Exercise details:
Could you transcribe the entries below exactly, starting at the line that contains "The height and" and stopping at the last line, without any pictures?

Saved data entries
********************
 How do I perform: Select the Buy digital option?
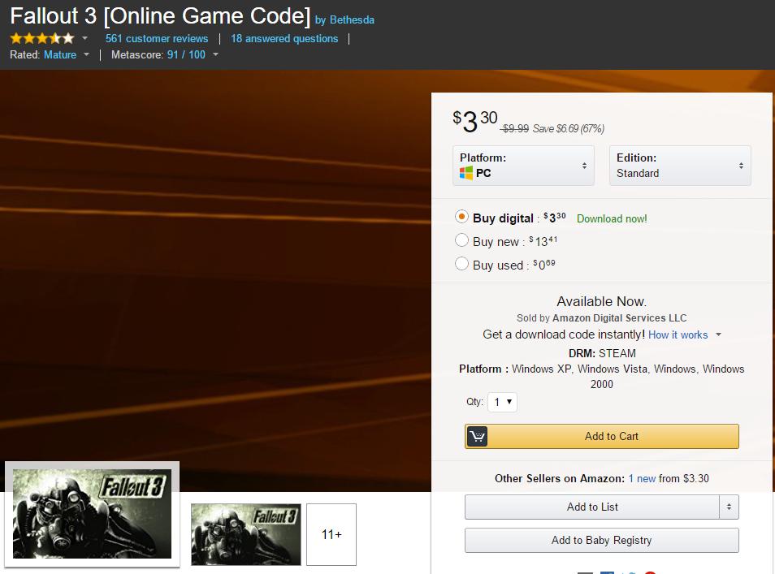click(x=461, y=217)
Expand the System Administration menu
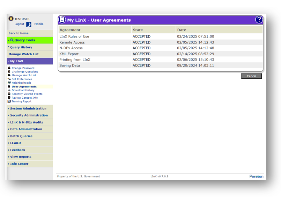The width and height of the screenshot is (281, 197). 28,108
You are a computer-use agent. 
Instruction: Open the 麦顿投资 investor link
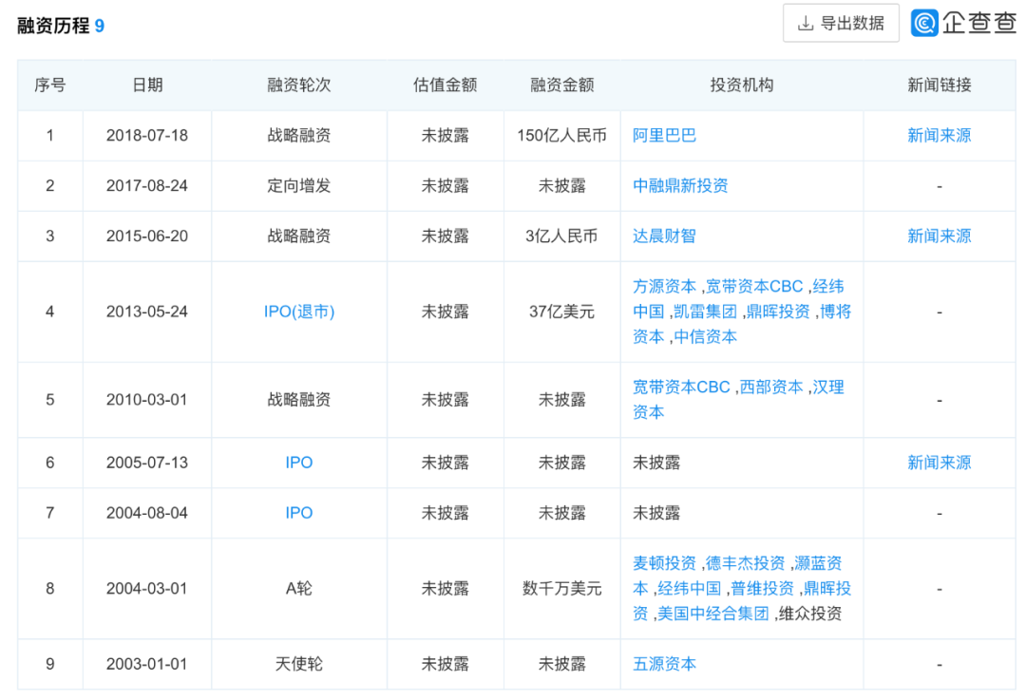664,563
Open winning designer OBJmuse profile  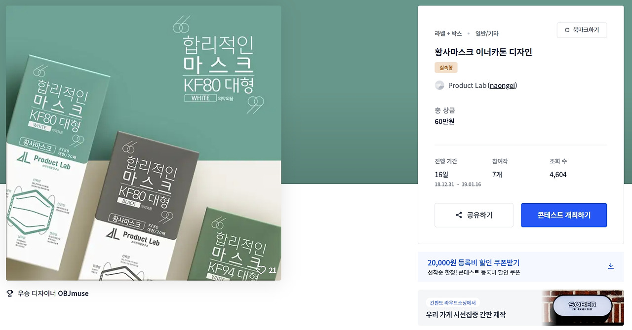click(x=73, y=293)
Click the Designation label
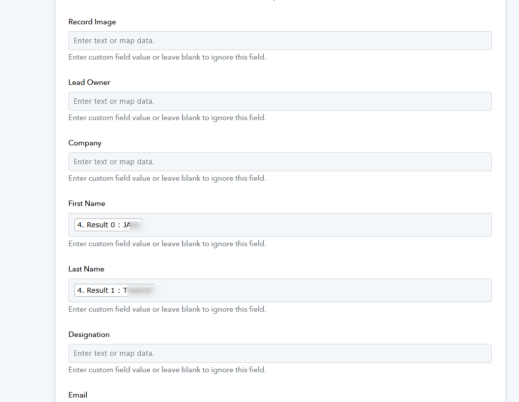The width and height of the screenshot is (519, 402). [x=89, y=335]
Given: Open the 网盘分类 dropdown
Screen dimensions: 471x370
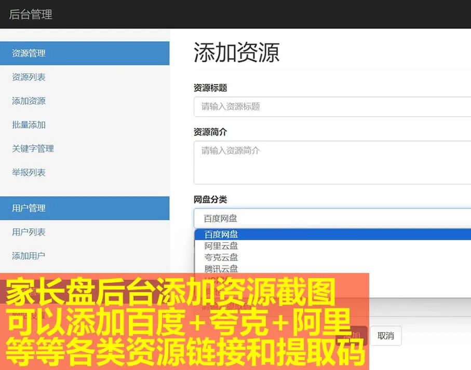Looking at the screenshot, I should 332,218.
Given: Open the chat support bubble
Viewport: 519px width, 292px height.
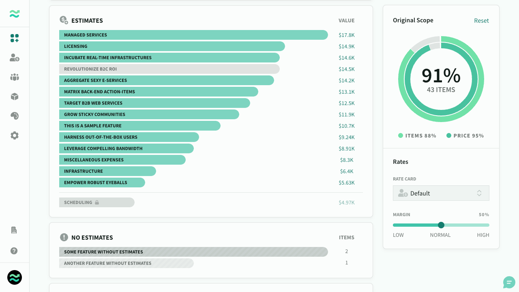Looking at the screenshot, I should pos(509,282).
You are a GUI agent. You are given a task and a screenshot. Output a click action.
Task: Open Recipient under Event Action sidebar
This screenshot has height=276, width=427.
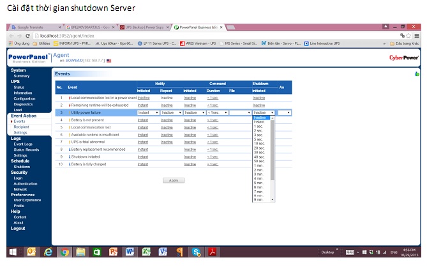[x=20, y=127]
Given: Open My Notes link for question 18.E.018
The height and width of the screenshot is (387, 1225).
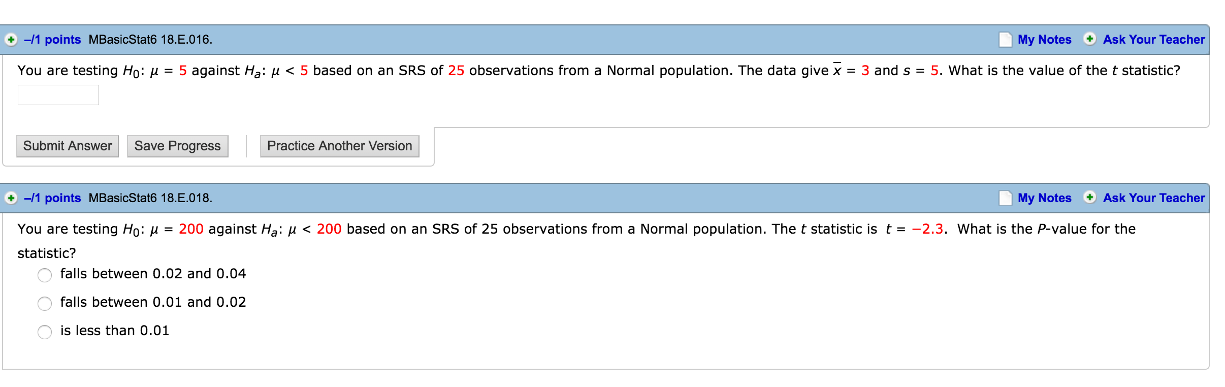Looking at the screenshot, I should [1044, 198].
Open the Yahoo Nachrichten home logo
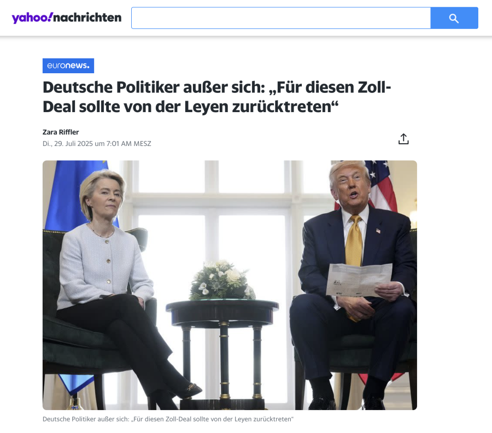The width and height of the screenshot is (492, 433). point(67,18)
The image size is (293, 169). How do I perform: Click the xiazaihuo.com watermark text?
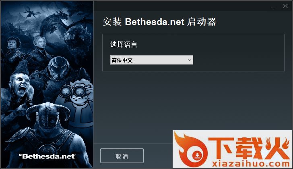coord(251,164)
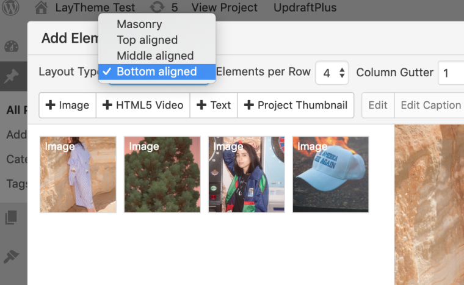Open Elements per Row selector
The image size is (464, 285).
(x=332, y=73)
********************
Solved problem:
The height and width of the screenshot is (387, 1225).
Looking at the screenshot, I should [1044, 198].
Open the Yahoo Nachrichten home logo
The width and height of the screenshot is (492, 433). point(67,18)
The image size is (293, 169). How do I perform: Click the xiazaihuo.com watermark text?
coord(251,164)
Open Elements per Row selector
The image size is (464, 285).
(x=332, y=73)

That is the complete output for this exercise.